Carbapenems are one of the most noteworthy choices for treating multidrug-resistant Acinetobacter baumannii (A. baumannii). Currently, carbapenem-resistant A. baumannii (CRAB) represents a healthcare problem worldwide, particularly among diabetic patients who are more susceptible to microbial infections. The aim of this study was to investigate the differences in antibiotic susceptibility profiles, the abundance of carbapenem resistance genes across A. baumannii-infected diabetic and non-diabetic patients, and the antimicrobial activity of different antibiotic combinations on highly resistant isolates.

Methods

Data of 99 A. baumannii-infected patients were collected during the period from 2018 to 2022 and categorized according to patients’ diabetes status into either diabetic or non-diabetic group. A total of 45 A. baumannii isolates were collected during 2021 and 2022 from the main hospital laboratory to be reidentified and genetically confirmed. Antibiotic susceptibility, including carbapenems, was determined using disc agar diffusion and broth microdilution methods. The isolates were screened for OXA-23, GES, VIM, and NDM carbapenem-resistant genes. Five antibiotic combinations were assessed using the double-disk synergy and checkerboard methods.

Results

The findings of the current study revealed that multidrug resistance increased gradually, from 56% in 2018 to 95.6% in 2022. Moreover, CRAB increased among diabetics and non-diabetics. Resistance rates of imipenem, meropenem, and doripenem reached 68.8%, 61.8%, and 47.4% in diabetics and 97.9%, 83.3%, and 50% in non-diabetics, respectively. The VIM gene was the most prevalent gene with prevalence rates of 100% and 96.15% in diabetics and non-diabetics, respectively. Moreover, all A. baumannii isolates carried at least two of the selected carbapenem-resistant genes.
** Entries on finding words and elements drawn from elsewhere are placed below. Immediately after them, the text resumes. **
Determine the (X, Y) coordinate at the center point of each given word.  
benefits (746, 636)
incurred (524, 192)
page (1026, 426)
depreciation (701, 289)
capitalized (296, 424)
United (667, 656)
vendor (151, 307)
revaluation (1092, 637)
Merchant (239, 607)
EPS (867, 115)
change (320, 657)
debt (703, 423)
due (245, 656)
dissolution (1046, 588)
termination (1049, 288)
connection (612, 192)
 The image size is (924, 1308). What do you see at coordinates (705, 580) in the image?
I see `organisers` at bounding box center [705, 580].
Across the different used combinations, only the tigecycline-meropenem combination showed synergistic activity in 50% of diabetic and 66.7% of non-diabetic isolates.

Conclusions

An increased carbapenem resistance was observed among A. baumannii-infected individuals, both diabetic and non-diabetic. The MEM/TCG combination was the only one that showed synergistic or additive effects against highly resistant isolates making it a viable alternative treatment option.